--- Work order ---
The answer must be a single number: how many lines of the entries below include "computer".

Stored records
::::

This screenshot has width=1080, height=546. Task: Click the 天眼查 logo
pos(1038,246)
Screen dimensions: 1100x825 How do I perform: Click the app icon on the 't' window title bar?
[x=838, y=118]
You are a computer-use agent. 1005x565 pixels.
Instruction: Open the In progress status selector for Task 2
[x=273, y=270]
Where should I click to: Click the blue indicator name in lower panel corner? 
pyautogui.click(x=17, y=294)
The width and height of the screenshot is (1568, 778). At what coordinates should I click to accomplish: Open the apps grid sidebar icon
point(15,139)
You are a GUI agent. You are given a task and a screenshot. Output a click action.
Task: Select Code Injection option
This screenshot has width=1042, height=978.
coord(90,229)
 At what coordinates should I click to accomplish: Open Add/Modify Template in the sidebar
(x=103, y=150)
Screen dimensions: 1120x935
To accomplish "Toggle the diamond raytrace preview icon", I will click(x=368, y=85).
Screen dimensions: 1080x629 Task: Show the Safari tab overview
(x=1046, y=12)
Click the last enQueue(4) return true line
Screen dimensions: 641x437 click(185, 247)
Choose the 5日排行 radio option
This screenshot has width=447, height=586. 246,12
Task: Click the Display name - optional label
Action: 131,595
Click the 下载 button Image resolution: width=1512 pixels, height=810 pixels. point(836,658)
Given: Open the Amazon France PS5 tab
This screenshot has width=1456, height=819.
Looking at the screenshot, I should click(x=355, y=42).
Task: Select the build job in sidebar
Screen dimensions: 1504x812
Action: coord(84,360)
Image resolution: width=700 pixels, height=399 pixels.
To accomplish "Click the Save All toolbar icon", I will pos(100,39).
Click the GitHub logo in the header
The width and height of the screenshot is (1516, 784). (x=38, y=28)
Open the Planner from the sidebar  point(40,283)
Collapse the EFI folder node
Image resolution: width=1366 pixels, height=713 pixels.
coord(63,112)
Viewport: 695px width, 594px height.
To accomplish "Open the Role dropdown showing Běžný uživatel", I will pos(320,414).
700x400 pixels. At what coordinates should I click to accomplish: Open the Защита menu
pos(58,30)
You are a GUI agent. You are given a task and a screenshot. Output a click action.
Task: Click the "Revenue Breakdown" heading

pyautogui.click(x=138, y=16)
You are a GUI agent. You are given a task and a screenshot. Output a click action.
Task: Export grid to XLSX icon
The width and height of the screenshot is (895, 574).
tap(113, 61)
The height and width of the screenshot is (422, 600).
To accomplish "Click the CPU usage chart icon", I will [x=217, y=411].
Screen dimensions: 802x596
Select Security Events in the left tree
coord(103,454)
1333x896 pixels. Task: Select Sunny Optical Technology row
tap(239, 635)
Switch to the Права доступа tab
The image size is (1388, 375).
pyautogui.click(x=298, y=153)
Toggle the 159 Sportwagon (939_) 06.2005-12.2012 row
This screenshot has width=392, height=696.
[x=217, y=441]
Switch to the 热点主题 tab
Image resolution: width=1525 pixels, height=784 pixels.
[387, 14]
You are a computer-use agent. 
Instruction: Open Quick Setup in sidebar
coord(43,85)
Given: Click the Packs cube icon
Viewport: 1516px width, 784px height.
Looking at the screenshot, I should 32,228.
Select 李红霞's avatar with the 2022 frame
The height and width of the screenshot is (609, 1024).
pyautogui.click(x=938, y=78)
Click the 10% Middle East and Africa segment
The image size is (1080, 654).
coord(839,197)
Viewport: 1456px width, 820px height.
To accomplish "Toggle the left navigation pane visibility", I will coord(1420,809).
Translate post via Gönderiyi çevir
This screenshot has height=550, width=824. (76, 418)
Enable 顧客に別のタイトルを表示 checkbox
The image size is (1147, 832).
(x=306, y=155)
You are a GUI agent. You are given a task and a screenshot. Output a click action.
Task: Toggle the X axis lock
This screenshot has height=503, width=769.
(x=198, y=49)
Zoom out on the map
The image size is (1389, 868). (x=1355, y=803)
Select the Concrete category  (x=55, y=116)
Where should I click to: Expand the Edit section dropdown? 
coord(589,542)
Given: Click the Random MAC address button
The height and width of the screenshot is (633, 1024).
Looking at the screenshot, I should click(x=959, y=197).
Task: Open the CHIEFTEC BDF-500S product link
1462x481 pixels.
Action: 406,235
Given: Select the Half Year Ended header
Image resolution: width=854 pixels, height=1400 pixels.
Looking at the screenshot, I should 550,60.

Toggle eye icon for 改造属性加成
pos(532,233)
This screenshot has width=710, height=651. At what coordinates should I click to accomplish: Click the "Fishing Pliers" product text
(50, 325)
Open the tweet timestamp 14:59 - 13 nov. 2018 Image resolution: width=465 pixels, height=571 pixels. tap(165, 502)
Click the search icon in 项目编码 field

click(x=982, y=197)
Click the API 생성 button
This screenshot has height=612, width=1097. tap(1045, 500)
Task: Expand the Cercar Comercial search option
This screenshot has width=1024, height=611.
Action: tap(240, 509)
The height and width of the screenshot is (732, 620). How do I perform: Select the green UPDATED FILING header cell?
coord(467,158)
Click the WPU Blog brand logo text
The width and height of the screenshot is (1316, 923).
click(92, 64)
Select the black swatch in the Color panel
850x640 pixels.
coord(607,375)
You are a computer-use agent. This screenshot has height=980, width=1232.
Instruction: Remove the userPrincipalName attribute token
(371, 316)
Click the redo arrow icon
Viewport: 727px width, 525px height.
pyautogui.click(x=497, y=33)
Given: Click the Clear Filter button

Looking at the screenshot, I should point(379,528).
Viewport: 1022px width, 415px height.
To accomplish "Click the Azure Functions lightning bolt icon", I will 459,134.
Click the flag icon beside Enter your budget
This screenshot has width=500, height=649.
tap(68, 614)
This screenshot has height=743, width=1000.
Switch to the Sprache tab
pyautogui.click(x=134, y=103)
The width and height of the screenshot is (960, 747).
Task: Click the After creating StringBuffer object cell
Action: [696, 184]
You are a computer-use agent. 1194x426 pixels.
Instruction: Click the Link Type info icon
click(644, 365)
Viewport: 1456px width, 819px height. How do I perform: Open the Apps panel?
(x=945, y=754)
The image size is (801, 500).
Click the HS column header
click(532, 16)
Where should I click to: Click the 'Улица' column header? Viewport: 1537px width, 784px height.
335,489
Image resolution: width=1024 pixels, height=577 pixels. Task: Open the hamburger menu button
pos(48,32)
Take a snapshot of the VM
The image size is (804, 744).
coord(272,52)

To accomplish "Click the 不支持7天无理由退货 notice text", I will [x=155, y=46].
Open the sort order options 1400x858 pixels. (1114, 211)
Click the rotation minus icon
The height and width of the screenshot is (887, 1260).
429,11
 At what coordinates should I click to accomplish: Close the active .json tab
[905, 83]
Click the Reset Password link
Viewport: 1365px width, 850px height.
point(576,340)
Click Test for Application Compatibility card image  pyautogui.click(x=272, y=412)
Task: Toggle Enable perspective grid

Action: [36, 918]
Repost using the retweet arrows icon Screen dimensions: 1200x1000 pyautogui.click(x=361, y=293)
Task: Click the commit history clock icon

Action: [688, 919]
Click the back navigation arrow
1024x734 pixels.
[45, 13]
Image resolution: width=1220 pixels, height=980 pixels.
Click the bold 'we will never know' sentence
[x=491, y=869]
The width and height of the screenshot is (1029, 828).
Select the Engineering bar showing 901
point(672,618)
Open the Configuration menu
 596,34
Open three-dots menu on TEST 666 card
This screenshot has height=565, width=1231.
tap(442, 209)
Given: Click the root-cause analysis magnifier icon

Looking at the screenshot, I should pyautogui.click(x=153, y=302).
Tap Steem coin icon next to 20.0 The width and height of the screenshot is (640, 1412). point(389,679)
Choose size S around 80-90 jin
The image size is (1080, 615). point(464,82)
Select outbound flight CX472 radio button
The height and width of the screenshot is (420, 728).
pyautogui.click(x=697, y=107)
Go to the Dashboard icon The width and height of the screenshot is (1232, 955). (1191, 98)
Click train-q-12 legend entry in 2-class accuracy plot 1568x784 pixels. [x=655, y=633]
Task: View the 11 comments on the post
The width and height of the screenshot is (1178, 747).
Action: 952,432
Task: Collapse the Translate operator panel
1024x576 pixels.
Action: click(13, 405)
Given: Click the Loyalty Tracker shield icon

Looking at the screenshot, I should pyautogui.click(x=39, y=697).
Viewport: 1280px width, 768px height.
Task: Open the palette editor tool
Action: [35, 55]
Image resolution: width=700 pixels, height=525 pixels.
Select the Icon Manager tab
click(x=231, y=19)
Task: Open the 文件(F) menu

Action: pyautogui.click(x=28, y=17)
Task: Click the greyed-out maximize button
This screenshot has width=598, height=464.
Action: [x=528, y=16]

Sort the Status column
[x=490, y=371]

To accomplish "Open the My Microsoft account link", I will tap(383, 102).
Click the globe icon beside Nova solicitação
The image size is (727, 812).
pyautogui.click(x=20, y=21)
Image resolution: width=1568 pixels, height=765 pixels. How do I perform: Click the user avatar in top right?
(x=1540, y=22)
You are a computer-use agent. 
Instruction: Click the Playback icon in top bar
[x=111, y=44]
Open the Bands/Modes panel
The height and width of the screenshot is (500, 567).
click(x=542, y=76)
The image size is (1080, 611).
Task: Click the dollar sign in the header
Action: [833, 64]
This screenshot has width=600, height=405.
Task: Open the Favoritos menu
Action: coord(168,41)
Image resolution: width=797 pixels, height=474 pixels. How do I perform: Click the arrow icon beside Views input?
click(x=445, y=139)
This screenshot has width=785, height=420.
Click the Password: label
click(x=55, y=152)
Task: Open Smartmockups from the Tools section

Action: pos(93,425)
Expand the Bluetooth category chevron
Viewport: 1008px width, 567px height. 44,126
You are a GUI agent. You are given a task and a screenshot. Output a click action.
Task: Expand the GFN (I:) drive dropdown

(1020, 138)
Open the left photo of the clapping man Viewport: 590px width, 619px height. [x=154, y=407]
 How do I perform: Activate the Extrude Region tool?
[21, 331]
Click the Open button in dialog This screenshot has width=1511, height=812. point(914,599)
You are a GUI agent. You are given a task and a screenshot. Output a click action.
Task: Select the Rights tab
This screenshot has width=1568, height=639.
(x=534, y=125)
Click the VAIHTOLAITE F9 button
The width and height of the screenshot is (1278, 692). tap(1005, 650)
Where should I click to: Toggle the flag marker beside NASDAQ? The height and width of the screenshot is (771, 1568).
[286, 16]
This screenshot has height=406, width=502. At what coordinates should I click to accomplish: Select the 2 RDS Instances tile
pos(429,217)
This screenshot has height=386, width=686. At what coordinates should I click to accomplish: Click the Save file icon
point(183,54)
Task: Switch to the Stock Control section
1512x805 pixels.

::::

--- Exercise result ---
5